Schedule 13G/A: HighSage Ventures and Jennifer Stier report material ANGI holdings
Rhea-AI Filing Summary
Angi Inc. received a joint Schedule 13G/A disclosing that HighSage Ventures LLC and Jennifer Stier beneficially own Class A Common Stock. HighSage Ventures reports 2,530,134 shares (representing 5.6% of the class) while Jennifer Stier reports 3,030,250 shares (6.7% of the class), based on 45,131,000 Class A shares outstanding as of June 30, 2025. The filing states the shares are held through certain limited liability companies managed by HighSage or Stier, that the Reporting Persons filed a Joint Filing Agreement, and that the holdings were not acquired to change or influence control of the issuer.
Positive
- Substantial disclosed stakes: HighSage Ventures reports 2,530,134 shares (5.6%) and Jennifer Stier reports 3,030,250 shares (6.7%), providing clear ownership transparency
- Compliance and coordination: The Reporting Persons filed a Joint Filing Agreement and certified the passive intent of the holdings, meeting SEC disclosure standards
Negative
- None.
Insights
TL;DR: Two related reporting persons disclosed >5% stakes in ANGI, a material passive position requiring investor awareness.
The Schedule 13G/A reveals that HighSage Ventures LLC and Jennifer Stier each report meaningful holdings in Angi's Class A common stock: 2.53 million shares (5.6%) and 3.03 million shares (6.7%), respectively, based on 45.131 million shares outstanding. These positions are held via managed LLCs and are reported as not intended to influence control.

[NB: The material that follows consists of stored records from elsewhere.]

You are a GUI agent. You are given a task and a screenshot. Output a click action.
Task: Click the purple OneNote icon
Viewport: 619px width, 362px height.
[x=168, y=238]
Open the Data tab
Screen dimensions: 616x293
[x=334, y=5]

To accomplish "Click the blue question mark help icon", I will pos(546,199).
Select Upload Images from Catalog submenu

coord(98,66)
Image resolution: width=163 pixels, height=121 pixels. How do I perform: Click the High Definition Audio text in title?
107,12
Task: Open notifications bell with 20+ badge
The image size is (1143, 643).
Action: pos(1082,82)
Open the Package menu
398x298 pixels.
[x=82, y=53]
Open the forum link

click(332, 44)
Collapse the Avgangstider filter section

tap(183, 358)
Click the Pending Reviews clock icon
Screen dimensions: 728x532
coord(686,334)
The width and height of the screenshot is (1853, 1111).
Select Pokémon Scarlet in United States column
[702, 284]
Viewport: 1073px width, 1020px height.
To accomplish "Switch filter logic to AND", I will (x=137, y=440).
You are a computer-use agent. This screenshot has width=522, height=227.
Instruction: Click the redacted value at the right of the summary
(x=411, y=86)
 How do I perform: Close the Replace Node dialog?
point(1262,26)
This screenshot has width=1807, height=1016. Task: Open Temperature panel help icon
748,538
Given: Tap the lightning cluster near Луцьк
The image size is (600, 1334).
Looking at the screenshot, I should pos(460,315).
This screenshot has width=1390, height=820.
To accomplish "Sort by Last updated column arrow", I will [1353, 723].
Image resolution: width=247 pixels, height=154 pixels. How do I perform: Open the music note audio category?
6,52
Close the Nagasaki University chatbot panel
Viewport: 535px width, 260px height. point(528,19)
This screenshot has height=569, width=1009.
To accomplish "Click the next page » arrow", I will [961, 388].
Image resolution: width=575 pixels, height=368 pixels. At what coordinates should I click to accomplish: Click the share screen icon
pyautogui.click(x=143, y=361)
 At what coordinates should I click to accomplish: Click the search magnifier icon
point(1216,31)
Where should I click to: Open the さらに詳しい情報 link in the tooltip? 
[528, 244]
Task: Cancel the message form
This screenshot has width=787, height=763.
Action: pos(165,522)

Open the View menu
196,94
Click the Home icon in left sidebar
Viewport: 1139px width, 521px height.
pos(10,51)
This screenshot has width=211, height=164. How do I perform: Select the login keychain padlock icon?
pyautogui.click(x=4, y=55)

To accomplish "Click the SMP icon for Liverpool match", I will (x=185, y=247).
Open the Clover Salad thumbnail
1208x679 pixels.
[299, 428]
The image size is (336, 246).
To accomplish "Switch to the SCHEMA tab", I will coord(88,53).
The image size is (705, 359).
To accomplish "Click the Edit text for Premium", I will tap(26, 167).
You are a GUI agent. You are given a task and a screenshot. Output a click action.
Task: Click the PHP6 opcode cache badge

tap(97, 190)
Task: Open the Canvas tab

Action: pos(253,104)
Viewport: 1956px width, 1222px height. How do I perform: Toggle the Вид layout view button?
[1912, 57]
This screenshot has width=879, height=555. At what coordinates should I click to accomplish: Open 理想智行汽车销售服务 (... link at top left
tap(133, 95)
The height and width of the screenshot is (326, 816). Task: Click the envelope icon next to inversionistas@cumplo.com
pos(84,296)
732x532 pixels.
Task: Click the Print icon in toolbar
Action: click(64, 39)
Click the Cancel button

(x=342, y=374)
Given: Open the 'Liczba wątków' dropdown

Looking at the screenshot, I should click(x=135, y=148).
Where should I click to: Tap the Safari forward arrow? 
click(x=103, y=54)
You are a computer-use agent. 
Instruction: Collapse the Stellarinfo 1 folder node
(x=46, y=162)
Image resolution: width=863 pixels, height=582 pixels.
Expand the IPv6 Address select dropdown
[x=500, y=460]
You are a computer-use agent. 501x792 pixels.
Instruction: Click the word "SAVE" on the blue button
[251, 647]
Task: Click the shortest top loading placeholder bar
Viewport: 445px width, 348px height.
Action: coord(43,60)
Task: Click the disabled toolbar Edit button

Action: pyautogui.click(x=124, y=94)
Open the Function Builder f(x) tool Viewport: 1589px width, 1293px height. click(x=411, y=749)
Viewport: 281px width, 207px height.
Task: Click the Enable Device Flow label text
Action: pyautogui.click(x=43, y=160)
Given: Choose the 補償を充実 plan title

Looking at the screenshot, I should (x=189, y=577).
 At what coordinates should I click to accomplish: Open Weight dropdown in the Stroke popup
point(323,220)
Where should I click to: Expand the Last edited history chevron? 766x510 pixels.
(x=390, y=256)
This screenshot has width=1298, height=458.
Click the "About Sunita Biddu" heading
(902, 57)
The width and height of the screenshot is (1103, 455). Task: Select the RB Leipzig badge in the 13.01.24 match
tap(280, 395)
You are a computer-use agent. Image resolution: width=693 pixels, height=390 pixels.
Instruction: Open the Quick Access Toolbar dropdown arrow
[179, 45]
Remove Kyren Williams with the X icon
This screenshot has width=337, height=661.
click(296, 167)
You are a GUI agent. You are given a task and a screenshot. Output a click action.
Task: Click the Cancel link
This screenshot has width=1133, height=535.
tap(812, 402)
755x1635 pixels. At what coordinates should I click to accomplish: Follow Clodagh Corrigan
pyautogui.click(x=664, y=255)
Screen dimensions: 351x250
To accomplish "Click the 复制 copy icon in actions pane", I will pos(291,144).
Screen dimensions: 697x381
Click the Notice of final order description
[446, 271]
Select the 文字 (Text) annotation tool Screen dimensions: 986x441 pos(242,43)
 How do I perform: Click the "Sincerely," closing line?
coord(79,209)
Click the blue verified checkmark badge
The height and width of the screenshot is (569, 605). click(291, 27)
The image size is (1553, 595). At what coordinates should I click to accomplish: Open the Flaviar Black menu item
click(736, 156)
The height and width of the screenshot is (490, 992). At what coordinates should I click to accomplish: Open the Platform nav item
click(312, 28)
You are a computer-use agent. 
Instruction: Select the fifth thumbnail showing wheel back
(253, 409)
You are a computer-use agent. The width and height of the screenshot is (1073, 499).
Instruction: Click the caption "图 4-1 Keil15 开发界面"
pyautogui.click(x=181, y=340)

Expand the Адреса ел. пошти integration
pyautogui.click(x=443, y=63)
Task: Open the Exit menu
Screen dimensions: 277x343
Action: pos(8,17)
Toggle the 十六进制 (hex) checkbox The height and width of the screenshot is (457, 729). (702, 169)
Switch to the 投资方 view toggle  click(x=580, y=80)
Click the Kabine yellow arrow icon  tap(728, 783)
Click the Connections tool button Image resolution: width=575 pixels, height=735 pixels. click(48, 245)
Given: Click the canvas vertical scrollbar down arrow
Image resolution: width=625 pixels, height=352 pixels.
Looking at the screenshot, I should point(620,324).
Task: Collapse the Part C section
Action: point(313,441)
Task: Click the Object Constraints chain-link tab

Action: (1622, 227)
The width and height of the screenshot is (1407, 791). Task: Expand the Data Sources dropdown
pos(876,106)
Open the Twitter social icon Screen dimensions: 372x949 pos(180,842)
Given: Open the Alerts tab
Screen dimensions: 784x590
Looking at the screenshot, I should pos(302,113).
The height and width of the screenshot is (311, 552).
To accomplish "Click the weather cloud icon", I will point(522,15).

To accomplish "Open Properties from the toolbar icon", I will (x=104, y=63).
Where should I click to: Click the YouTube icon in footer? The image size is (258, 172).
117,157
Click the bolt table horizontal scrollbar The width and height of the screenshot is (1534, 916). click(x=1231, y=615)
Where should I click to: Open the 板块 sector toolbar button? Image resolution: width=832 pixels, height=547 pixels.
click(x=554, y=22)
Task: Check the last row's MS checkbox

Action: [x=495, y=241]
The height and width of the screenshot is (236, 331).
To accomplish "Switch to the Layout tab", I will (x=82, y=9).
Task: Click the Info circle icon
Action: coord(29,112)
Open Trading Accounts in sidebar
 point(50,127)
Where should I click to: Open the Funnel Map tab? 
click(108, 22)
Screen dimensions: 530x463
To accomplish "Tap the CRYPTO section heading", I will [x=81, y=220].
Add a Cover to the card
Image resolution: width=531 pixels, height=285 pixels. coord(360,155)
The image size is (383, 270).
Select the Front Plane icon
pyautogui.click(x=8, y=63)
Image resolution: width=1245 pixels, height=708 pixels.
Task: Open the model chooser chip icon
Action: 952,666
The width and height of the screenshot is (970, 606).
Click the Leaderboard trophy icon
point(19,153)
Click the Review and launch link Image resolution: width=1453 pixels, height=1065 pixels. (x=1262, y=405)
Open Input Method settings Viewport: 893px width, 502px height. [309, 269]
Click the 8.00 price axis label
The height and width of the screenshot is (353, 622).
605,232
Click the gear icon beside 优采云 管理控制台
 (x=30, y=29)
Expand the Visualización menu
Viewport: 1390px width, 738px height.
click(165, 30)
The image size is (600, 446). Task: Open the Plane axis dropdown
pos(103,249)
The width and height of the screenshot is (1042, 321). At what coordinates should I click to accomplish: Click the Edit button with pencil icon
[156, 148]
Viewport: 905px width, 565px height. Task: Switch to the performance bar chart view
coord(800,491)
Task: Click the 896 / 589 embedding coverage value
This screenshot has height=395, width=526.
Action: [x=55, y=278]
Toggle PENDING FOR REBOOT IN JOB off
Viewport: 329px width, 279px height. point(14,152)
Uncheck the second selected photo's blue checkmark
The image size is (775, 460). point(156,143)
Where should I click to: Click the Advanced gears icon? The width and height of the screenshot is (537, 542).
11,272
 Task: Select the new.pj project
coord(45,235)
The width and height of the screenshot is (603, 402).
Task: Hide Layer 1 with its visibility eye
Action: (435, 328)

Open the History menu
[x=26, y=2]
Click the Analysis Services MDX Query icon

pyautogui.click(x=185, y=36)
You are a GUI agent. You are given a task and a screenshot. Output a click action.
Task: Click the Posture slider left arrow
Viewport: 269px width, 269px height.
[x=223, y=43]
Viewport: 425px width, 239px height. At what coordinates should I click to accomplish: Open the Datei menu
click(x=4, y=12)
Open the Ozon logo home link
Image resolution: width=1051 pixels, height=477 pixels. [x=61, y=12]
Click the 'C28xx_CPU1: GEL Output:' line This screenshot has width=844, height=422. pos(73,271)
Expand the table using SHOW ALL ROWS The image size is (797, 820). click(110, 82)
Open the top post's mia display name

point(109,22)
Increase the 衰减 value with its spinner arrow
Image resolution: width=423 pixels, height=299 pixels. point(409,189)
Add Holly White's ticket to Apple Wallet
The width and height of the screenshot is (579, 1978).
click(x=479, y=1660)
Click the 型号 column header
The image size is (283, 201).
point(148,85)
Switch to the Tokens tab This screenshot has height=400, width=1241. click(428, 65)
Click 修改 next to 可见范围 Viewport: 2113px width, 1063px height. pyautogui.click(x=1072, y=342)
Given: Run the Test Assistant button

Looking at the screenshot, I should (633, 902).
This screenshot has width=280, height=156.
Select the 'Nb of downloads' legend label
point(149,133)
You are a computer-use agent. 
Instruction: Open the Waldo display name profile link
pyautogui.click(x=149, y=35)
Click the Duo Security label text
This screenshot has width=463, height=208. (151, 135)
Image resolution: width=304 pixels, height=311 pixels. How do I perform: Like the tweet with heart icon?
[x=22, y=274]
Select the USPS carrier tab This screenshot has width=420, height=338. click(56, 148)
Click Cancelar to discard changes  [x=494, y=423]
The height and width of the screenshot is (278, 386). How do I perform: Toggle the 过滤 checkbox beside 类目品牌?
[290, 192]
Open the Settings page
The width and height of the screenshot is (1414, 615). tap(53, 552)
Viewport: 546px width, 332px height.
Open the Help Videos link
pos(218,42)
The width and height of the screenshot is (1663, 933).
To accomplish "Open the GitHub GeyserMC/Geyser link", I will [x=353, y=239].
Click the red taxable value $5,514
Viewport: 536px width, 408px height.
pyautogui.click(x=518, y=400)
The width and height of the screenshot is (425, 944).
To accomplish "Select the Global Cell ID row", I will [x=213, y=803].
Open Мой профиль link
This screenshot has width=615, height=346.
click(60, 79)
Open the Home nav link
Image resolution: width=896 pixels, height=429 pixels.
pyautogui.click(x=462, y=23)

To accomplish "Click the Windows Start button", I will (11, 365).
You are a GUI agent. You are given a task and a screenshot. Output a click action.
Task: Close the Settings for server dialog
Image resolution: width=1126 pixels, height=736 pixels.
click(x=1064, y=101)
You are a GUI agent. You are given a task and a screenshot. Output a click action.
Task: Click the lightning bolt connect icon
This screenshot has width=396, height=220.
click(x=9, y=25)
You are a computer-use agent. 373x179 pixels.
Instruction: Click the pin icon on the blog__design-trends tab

For investors, stakes above the 5% threshold are large enough to warrant monitoring for future activity, but the filing itself indicates a passive posture rather than an active control initiative.
TL;DR: The joint 13G/A shows coordinated disclosure and management linkage but affirms no intent to seek control.
Jennifer Stier is identified as manager of HighSage Ventures LLC and the parties executed a Joint Filing Agreement, which is consistent with coordinated reporting obligations. The filing explicitly certifies the holdings were not acquired to change or influence control. From a governance perspective, this meets disclosure requirements and signals transparency; however, the combined economic and shared voting power disclosed should be tracked for any future shifts toward active engagement or proxy activity.